Saturday, April 4 - After a superb buffet breakfast at the Ivy House, the group headed out to the NPS canoe and kayak launch site. We re-packed our personal items in dry bags, stuffed the tandem kayaks and pushed off into gentle water. The longest stretch of open water was the first mile, which doesn't sound like much. But when you are sitting 3 feet above the water level with nothing but a paddle in your hands, the distance can be daunting.
The first day was especially hard on my arms and shoulders, and I was wondering if anyone else was having trouble. My back was was feeling ok, or at least I was not thinking about it over my arms and shoulders. Rick was my partner and we were behind the group some of the time, and I needed to take breaks, but he was great about it. That's was great about him - he always has a good attitude.
We stopped at Indian Key for lunch. This was a beautiful yet busy sandy beach only a mile or so from the Gulf of Mexico. We shared the beach with another group off their boat, and a Park Ranger and clean-up crew. After a nice lunch of sandwiches and fruit we headed to Tiger Key, and our home for the next three nights.

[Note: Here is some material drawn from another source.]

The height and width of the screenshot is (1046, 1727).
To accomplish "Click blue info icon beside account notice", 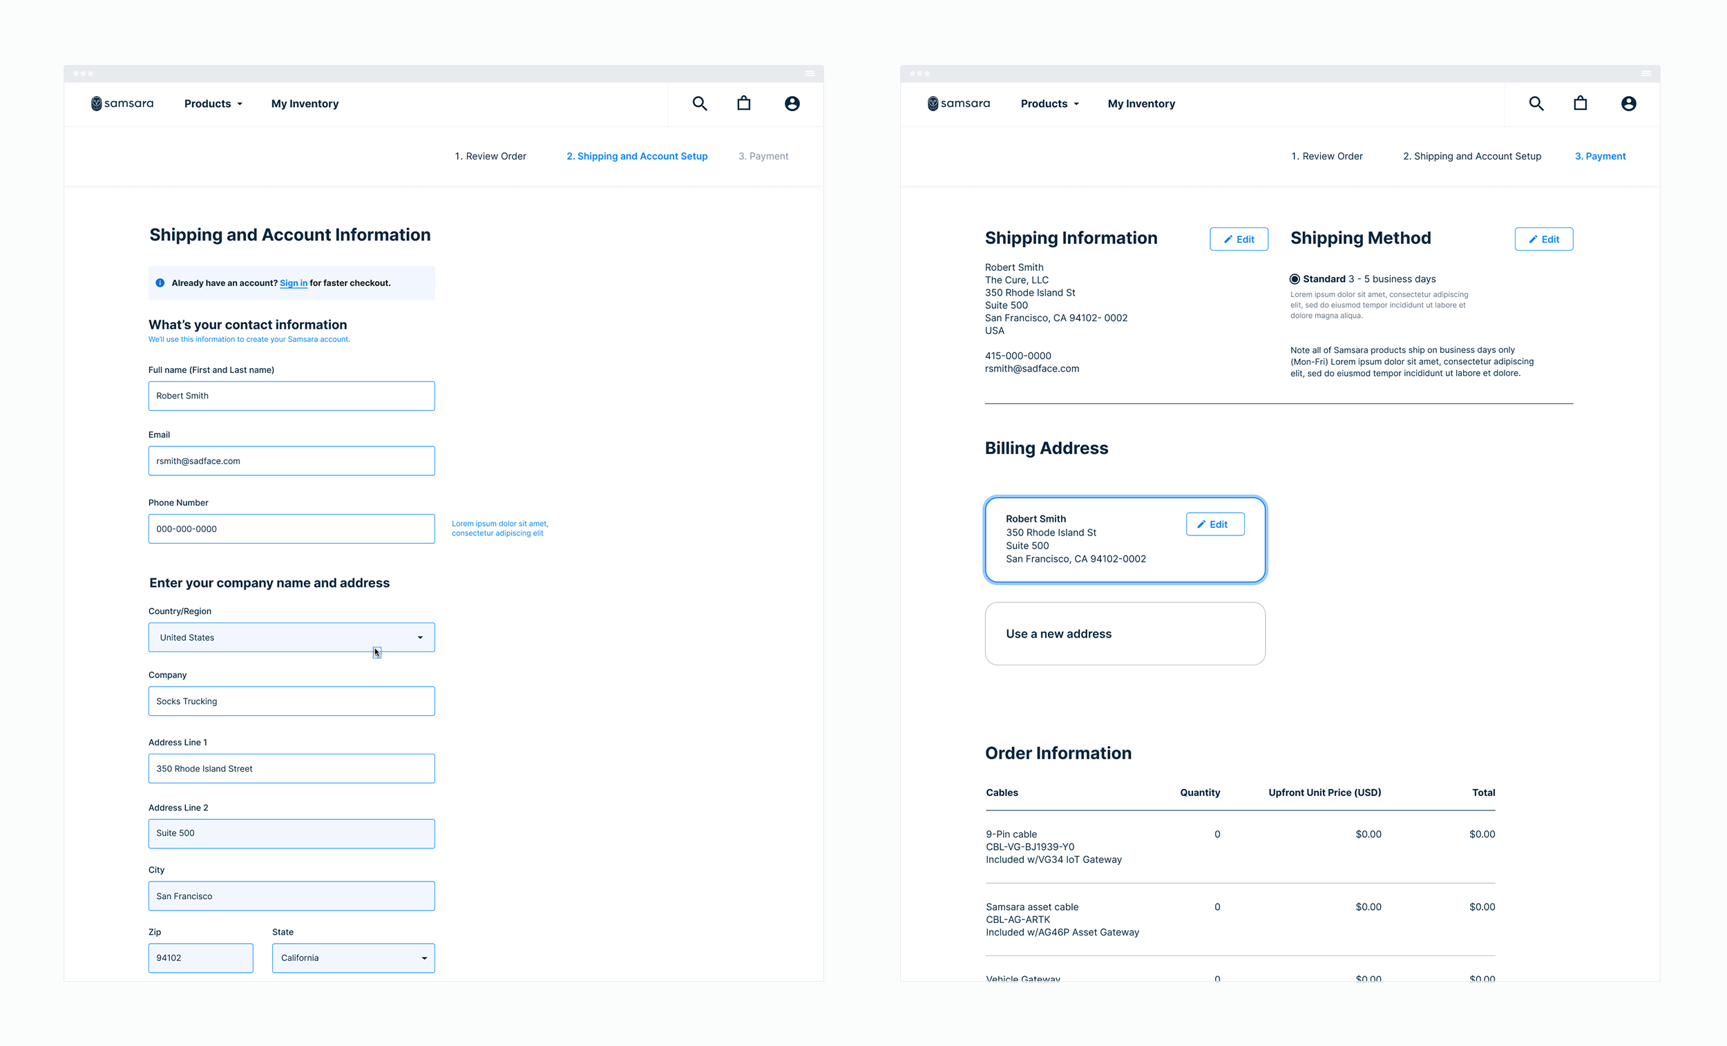I will click(x=160, y=283).
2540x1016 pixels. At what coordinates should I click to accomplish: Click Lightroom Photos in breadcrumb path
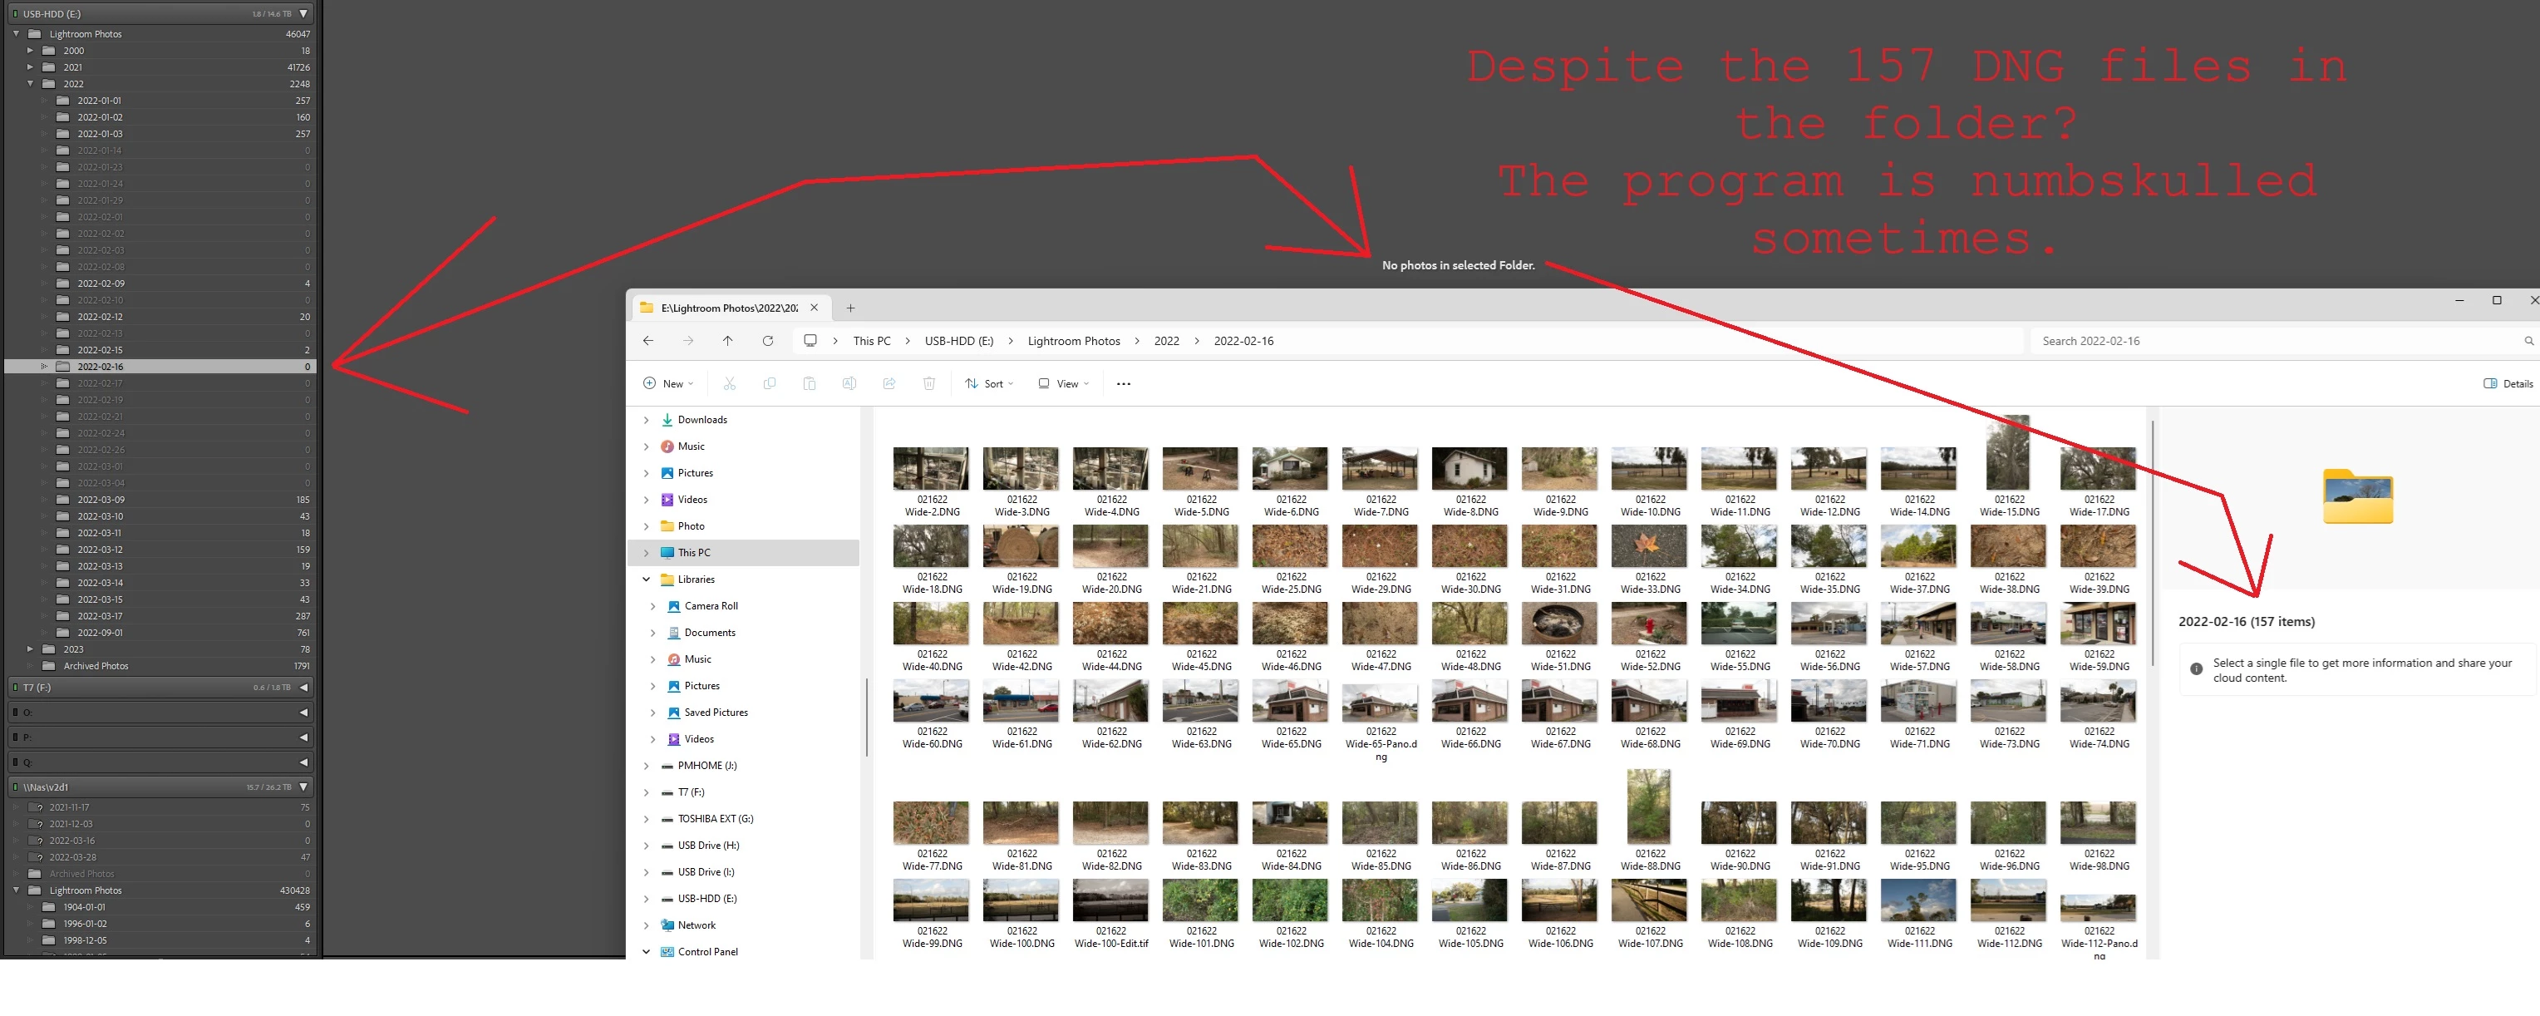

Along the way we saw lots of birds and a few dolphins. Lots of mangroves and boats too. I did not quite feel in the back-country yet, like when you are backpacking and you settle for the night at the top of a mountain or in a remote valley with only you and your tentmates, the wind and the hawks soaring above. But at the end of the day we logged over 8 miles by paddle, and Tiger Key was beautiful and remote. This time all we had was our guides, friends, and the sound of the surf. It was an amazing feeling looking out over the Gulf of Mexico and see only water from a small island off the coast of Florida. I immediately feel in love with the Everglades.